Among the entries below, which lines run from the line with "Given: Select the 9:50:26 AM time axis label" through the line with "Given: Click the shortcode text field"? Retype those, both ends included, exactly and without pictures.

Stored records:
Content starts

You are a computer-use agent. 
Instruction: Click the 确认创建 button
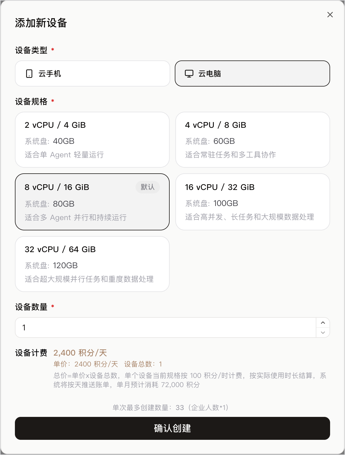[x=173, y=428]
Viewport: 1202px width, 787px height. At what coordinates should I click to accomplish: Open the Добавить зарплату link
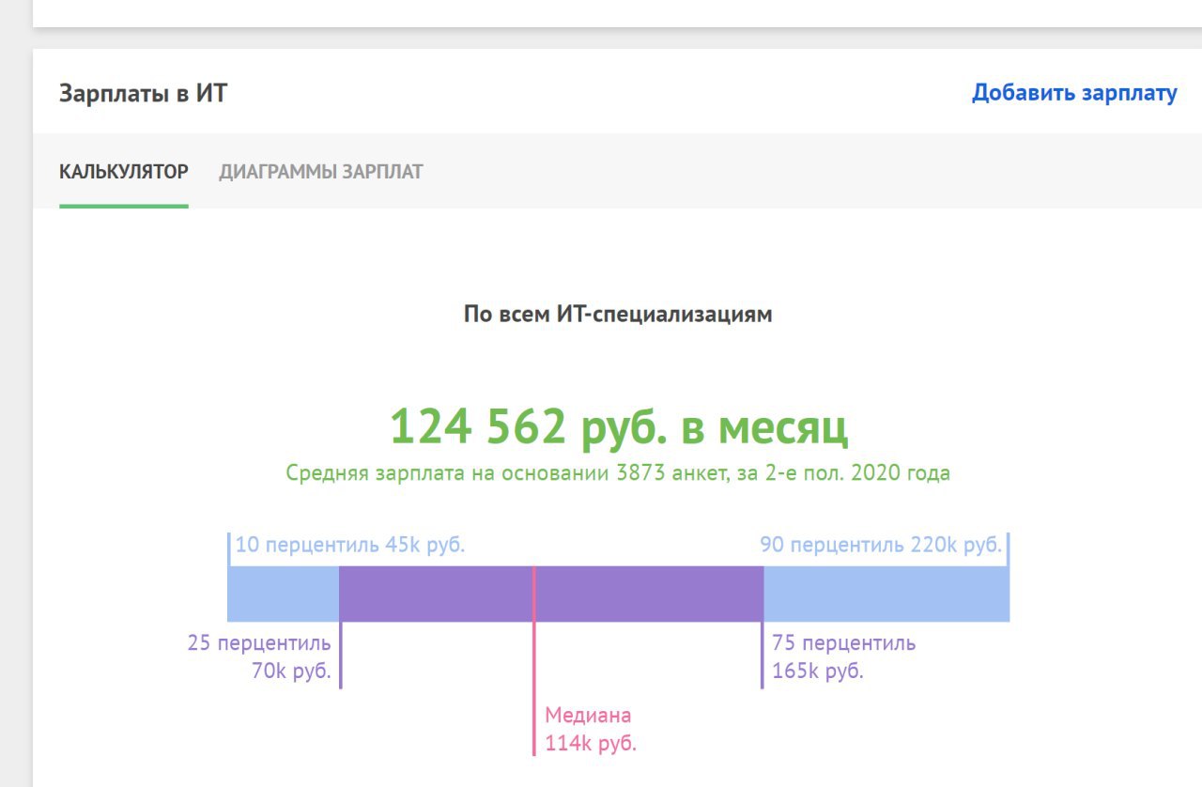point(1074,93)
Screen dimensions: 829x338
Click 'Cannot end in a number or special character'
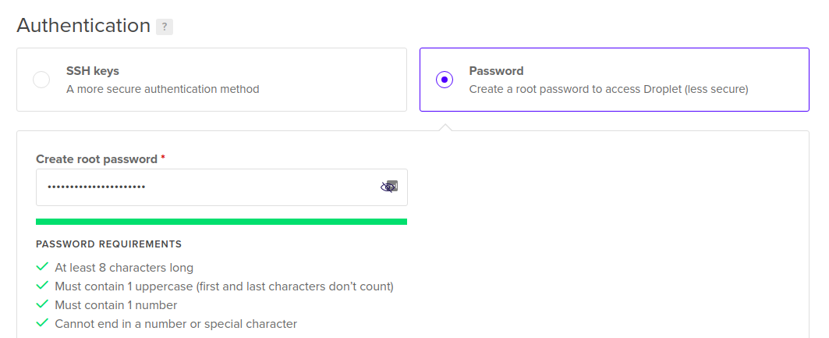click(175, 324)
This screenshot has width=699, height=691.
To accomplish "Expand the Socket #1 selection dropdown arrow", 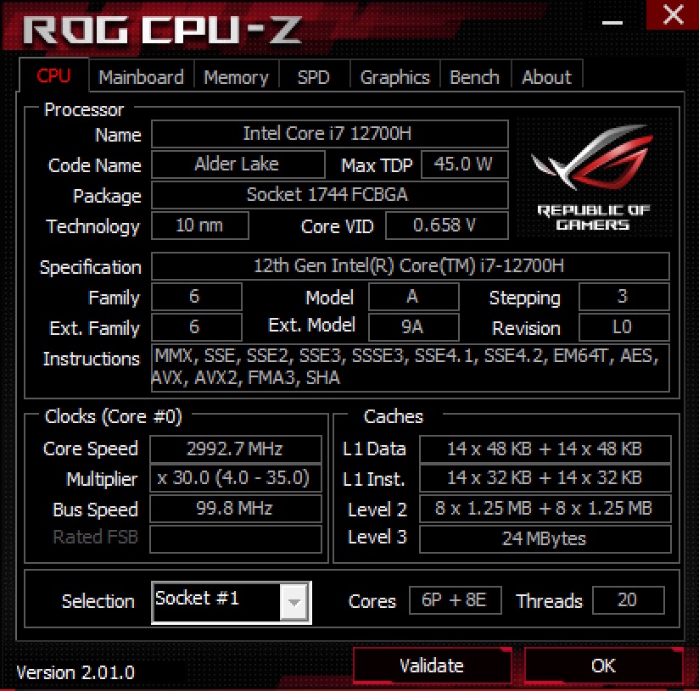I will coord(294,602).
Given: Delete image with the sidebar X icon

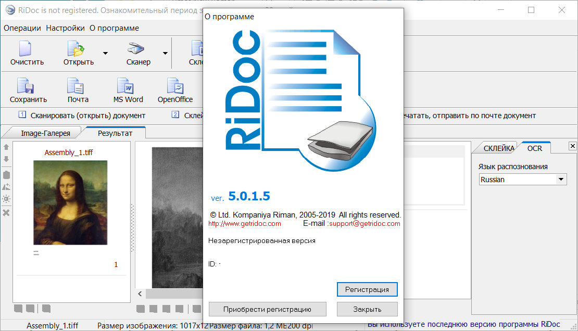Looking at the screenshot, I should (x=6, y=212).
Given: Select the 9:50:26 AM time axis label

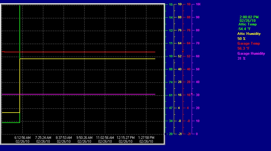Looking at the screenshot, I should pyautogui.click(x=84, y=138).
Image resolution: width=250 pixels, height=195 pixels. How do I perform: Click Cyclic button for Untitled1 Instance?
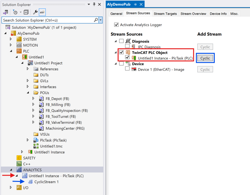[x=205, y=58]
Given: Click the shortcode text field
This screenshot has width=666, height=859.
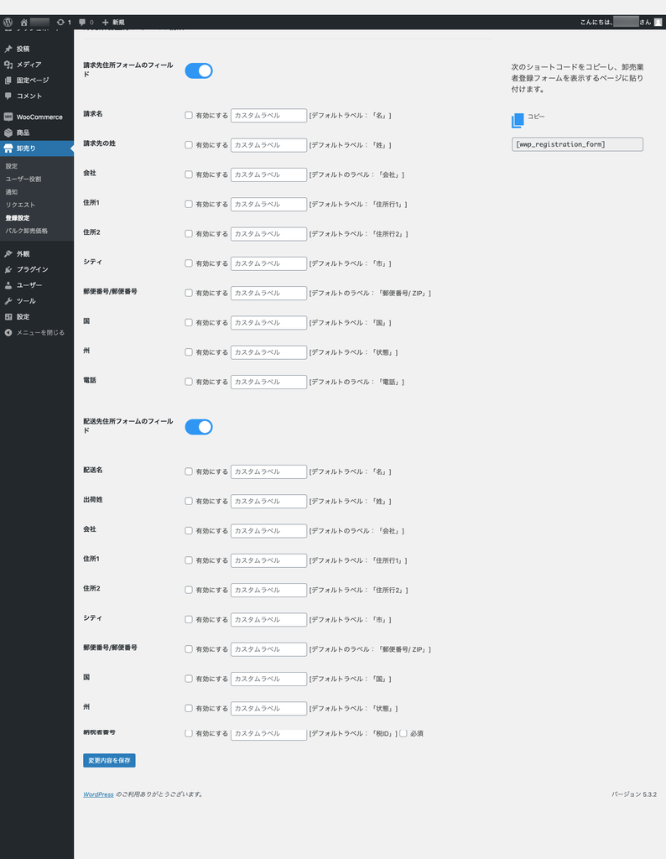Looking at the screenshot, I should click(x=577, y=144).
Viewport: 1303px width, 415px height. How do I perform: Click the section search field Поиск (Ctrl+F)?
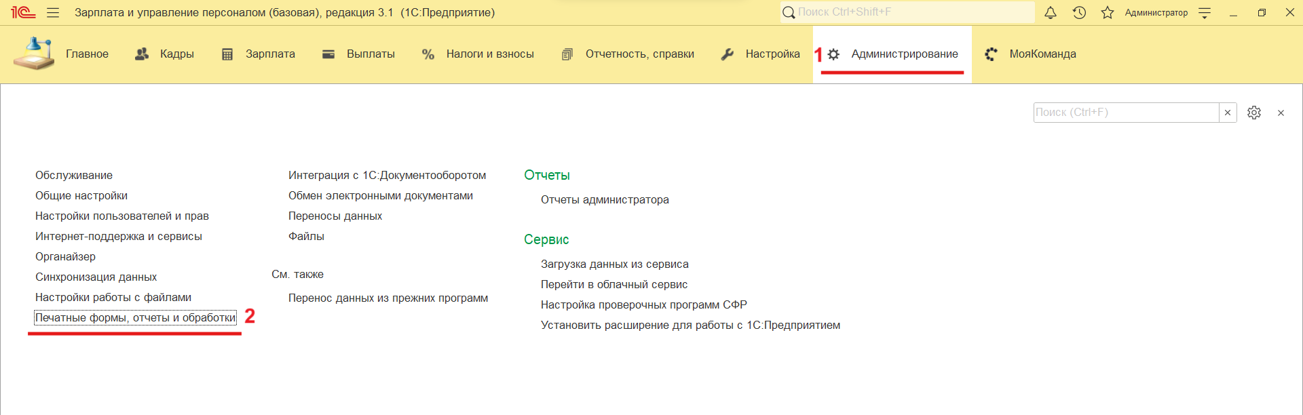pyautogui.click(x=1125, y=113)
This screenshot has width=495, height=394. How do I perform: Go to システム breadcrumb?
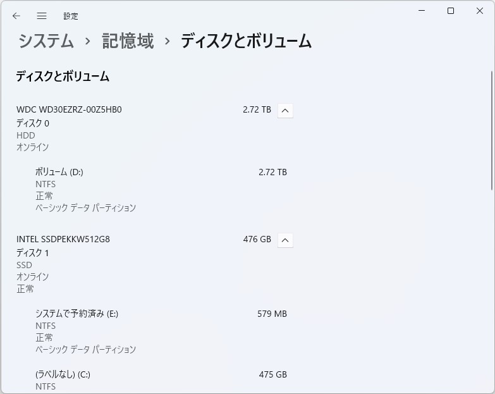click(x=46, y=42)
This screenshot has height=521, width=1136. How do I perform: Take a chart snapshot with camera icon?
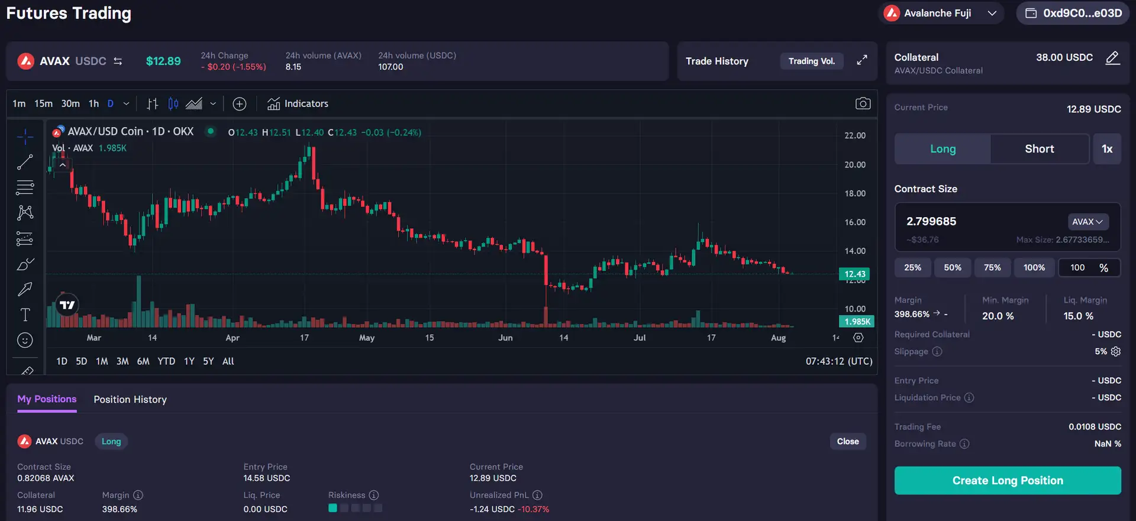[863, 103]
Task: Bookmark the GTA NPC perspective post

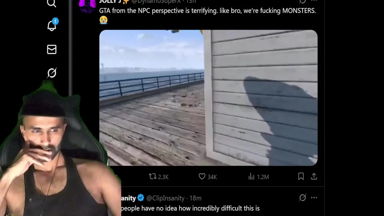Action: point(301,177)
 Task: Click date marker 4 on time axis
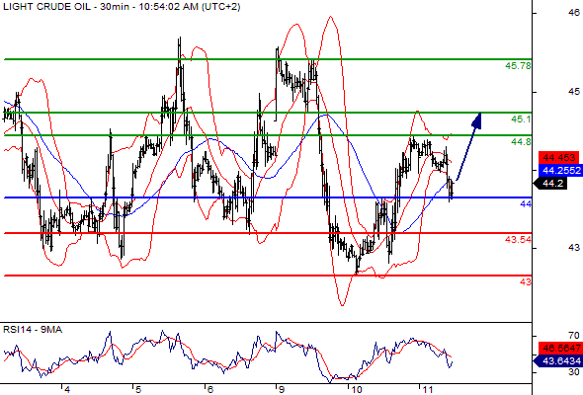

Content ends

◆ **EXERCISE ANSWER**
Given: Select the 9:50:26 AM time axis label

Looking at the screenshot, I should pyautogui.click(x=84, y=138).
Image resolution: width=250 pixels, height=195 pixels. How do I perform: Click Cyclic button for Untitled1 Instance?
[x=205, y=58]
Given: Click the shortcode text field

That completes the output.